Unsupervised-based learning

Unsupervised learning has been used by a few studies in the field of stance detection (4 of 96; Table 7). Kobbe et al. [53] proposed an unsupervised approach for topic-independent stance classification. Their approach uses lexicons and grammatical dependencies to identify effective words in an argument and their impact. Rashed et al. [94] investigated the target-specific stance classification of Turkish political tweets. Their unsupervised approach involves mapping users into an n-dimensional embedding space using Google’s CNN-based multilingual universal sentence encoder to represent the text of their tweets.

An unsupervised learning technique was proposed also in [96] to predict stance. The authors proposed an unsupervised clustering technique to predict a user’s stance based on his/her timeline. This approach allows the model to automatically classify users with a few topical tweets with high accuracy (around 95%). Darwish et al. [95] proposed the use of unsupervised learning to tag numerous Twitter users with their stances on specific issues. They used different user features (e.g., retweeted users, vocabulary choices, and hashtags) as the basis for assessing user similarity. Then, the uniform manifold approximation and projection (UMAP) technique was employed for feature dimensionality reduction, followed by the mean-shift algorithm for user clustering. The hypothesis behind their approach is that users who share the same stance tend to communicate their opinions using the same vocabulary.
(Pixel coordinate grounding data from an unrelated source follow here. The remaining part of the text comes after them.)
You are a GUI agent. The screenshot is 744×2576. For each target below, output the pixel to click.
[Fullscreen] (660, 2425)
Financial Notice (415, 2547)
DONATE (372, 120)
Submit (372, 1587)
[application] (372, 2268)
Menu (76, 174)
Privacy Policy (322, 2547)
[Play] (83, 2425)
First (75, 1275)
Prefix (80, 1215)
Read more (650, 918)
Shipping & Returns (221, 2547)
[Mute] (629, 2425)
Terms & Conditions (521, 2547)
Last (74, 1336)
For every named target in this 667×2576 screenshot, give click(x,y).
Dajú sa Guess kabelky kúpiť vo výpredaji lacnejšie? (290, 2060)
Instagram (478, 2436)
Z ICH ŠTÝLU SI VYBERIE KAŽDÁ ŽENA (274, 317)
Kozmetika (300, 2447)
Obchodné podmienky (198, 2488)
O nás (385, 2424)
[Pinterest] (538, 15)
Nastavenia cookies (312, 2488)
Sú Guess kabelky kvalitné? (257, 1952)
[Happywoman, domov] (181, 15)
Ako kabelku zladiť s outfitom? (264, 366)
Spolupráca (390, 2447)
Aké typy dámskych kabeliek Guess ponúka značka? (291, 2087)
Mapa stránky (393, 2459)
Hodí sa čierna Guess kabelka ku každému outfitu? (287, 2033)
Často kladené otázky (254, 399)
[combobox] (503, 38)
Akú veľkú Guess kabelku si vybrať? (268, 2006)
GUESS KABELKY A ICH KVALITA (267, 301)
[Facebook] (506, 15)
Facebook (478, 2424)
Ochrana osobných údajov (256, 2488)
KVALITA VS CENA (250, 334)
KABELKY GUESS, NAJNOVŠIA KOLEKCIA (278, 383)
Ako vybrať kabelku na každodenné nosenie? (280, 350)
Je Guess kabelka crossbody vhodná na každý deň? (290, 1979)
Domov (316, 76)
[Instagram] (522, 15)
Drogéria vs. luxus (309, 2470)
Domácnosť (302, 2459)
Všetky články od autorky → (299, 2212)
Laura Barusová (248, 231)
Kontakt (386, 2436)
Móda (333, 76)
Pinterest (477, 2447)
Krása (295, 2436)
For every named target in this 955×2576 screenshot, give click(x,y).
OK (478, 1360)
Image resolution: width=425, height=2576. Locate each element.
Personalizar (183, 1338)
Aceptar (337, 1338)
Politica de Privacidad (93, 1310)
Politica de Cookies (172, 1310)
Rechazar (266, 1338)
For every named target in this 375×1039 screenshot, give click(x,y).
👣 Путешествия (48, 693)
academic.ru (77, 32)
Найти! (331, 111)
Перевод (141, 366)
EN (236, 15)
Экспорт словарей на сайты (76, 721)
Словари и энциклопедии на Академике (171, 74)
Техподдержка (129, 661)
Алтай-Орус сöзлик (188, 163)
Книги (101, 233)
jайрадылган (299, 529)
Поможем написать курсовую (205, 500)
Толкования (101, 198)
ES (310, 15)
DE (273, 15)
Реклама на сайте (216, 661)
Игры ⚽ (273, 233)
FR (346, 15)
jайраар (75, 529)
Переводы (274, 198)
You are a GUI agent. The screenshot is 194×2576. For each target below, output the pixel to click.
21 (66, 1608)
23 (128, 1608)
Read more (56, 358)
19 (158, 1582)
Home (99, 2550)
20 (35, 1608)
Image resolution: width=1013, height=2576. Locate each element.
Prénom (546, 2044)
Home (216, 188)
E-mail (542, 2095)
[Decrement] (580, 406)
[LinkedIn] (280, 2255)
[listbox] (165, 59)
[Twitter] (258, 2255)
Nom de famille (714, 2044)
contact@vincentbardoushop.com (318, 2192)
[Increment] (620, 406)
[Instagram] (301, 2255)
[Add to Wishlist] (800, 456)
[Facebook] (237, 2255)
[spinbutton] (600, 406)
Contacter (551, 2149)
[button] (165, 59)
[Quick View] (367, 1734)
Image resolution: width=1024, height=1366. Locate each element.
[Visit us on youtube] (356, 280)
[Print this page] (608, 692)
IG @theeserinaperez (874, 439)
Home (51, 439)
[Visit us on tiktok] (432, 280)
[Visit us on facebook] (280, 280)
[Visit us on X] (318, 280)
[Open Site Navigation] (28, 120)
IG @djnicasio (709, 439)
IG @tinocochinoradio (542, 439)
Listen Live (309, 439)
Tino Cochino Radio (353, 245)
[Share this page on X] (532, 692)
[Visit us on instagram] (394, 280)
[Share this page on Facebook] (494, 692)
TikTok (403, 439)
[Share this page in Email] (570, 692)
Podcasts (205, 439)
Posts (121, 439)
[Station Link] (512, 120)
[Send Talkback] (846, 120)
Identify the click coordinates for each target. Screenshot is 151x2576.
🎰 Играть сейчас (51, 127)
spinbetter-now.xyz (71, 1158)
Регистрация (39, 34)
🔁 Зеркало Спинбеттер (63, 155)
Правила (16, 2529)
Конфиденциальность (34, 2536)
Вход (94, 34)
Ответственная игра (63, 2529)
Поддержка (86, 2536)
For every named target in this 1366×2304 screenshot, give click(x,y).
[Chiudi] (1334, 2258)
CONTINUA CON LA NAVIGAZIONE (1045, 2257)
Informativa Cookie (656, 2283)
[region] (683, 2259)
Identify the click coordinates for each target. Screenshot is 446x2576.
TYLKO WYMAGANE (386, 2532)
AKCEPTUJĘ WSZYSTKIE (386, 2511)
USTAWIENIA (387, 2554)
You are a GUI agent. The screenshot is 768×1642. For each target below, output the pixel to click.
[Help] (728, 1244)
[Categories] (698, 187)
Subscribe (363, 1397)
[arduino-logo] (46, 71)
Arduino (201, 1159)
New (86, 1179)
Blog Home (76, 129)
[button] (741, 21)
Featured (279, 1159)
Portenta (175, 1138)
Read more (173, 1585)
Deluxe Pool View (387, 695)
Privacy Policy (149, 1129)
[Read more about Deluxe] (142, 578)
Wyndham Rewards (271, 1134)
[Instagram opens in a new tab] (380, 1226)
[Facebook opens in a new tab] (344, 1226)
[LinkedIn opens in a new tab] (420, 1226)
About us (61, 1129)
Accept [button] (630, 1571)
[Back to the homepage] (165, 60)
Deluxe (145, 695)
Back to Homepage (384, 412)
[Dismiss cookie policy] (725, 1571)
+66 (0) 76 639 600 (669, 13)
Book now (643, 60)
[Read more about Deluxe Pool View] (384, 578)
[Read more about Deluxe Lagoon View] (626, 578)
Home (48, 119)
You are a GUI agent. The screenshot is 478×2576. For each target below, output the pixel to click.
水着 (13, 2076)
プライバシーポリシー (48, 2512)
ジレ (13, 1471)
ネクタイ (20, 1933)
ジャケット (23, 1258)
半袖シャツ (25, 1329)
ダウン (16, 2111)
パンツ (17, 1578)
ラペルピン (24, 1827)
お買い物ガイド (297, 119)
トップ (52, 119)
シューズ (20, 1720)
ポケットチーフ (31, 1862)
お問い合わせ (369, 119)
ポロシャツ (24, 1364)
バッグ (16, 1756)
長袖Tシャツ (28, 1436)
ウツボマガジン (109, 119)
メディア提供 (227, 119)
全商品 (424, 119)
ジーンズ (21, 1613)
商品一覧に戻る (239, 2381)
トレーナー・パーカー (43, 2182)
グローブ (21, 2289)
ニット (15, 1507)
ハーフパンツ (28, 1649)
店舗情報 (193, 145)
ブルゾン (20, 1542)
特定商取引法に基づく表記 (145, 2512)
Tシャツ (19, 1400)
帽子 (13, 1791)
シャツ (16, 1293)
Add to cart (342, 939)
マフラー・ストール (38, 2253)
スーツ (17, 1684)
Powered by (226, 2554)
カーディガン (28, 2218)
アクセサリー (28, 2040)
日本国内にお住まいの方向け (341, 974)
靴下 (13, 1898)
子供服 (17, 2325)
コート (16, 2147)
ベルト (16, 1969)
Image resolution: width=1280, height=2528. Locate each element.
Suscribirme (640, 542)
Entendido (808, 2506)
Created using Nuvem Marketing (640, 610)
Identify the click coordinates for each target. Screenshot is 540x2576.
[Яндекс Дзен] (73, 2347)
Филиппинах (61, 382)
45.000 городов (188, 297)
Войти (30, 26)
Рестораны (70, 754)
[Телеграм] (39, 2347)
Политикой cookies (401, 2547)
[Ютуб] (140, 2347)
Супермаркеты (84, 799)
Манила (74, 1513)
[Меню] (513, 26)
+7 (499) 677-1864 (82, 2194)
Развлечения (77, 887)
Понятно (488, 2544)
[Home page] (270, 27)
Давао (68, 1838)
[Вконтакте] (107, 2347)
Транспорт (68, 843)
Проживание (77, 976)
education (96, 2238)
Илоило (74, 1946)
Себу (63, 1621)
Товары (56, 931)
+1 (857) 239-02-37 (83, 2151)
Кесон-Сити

Weakly supervised learning

Several studies in this field attempted to employ weakly supervised learning for stance detection [59, 67, 78, 84, 131], which we present in Table 7. In this approach, the model learns from both labeled and unlabeled data. A simple weakly supervised learning approach is performed by setting a classifier from a small set of labeled data or heuristics and domain expertise and using the classifier to estimate labels for the unlabeled data. The unlabeled data predictions can be used as “pseudo-labels” by adding them to the training set. Weakly supervised learning is a powerful approach for solving problems that require a large amount of data with little supervision. Although this method addresses the issue of a lack of labeled data, it is not as accurate as supervised learning. Moreover, the long training time and poor generalization are the main limitations of this learning approach.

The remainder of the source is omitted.